Add MLXSwift as a SwiftPM dep in the Capacitor host. Wire a new ComputerUse method (e.g. mlxGenerate) analogous to foundationModelGenerate. Build an adapter under plugins/plugin-local-inference/src/backends/ that delegates through that bridge. Stays in-process (Capacitor is not a subprocess — it's the same app process).

Effort: ~1 week of Swift + JS work. iOS/macOS only; useless on Linux/Windows. Only consider if iOS/macOS MLX is a product priority.

Path 3 — node-mlx / mlx-c Node binding (passive)

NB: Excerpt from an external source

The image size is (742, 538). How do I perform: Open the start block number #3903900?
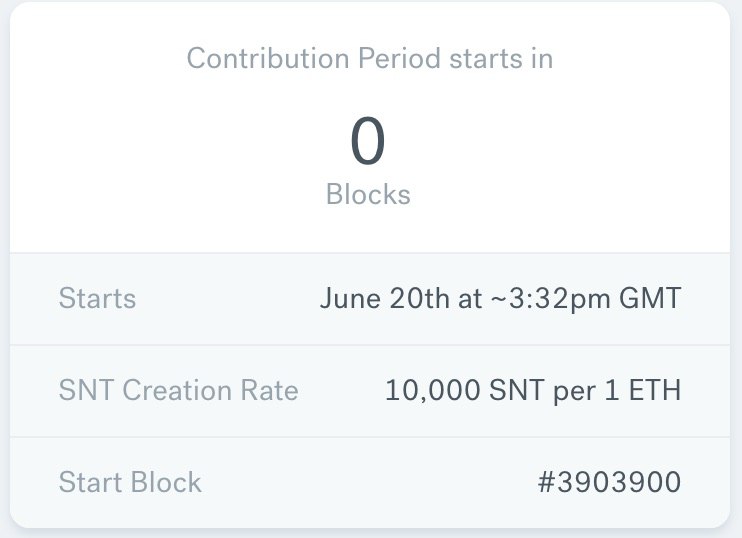610,482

Watch upstream. If a usable Node binding lands with mlx_lm text-generation coverage (sampling loop, KV cache, tokenizer glue), wire it as a third option. Don't depend on this — it's external.

Verified absent today: rg -E "(mlx-c|node-mlx|mlx-swift|mlx-js)" --include=package.json → no hits across the monorepo.

Chosen path

Path 3 — wait for upstream. Rationale: MLX is not a kernel-aware path (it can never satisfy §3's TurboQuant/QJL/PolarQuant contract), so the marginal value of building a custom integration is low. The llama.cpp Metal backend already covers Apple Silicon for the verified-kernel publish path. MLX-in-process is a "nice to have" for unverified text-only generation, not a blocker.

If product priorities change (e.g. an iOS/macOS app specifically needs MLX models for some reason), Path 2 is the most direct unblock. Path 1 is the right architectural fit but is the largest effort.


Whatever path gets picked must

  • Not spawn a subprocess for inference.
  • Not open a TCP socket for inference.
  • Surface failures with real errors (no silent fallbacks).
  • Keep MLX gated behind ELIZA_LOCAL_MLX=1 / ELIZA_LOCAL_BACKEND=mlx-server and outside the verified-kernel contract.

Current runtime behavior

  • mlx-server.ts deleted (commit 3f38613fd8b).
  • mlxBackendEligible() lives in… well, nowhere now — it was inlined into the diagnostic surface and the deletion took its callers with it. If a future MLX integration lands, it'll reintroduce eligibility reporting under its own naming.
  • ELIZA_LOCAL_MLX=1 / ELIZA_LOCAL_BACKEND=mlx-server env vars are recognized by the engine config but have no effect — there's no MLX backend to activate. Set values are silently ignored. (If we want these to throw instead of being silent no-ops, that's a 5-line change in engine.ts's env parsing.)

If you're hitting this doc because you want MLX inference, pick Path 1 or Path 2 above based on your platform constraint. The integration seam (FfiStreamingRunner consuming LlmStreamingBinding) is ready; plugging a new backend into it is mechanical once the C/Swift side exists.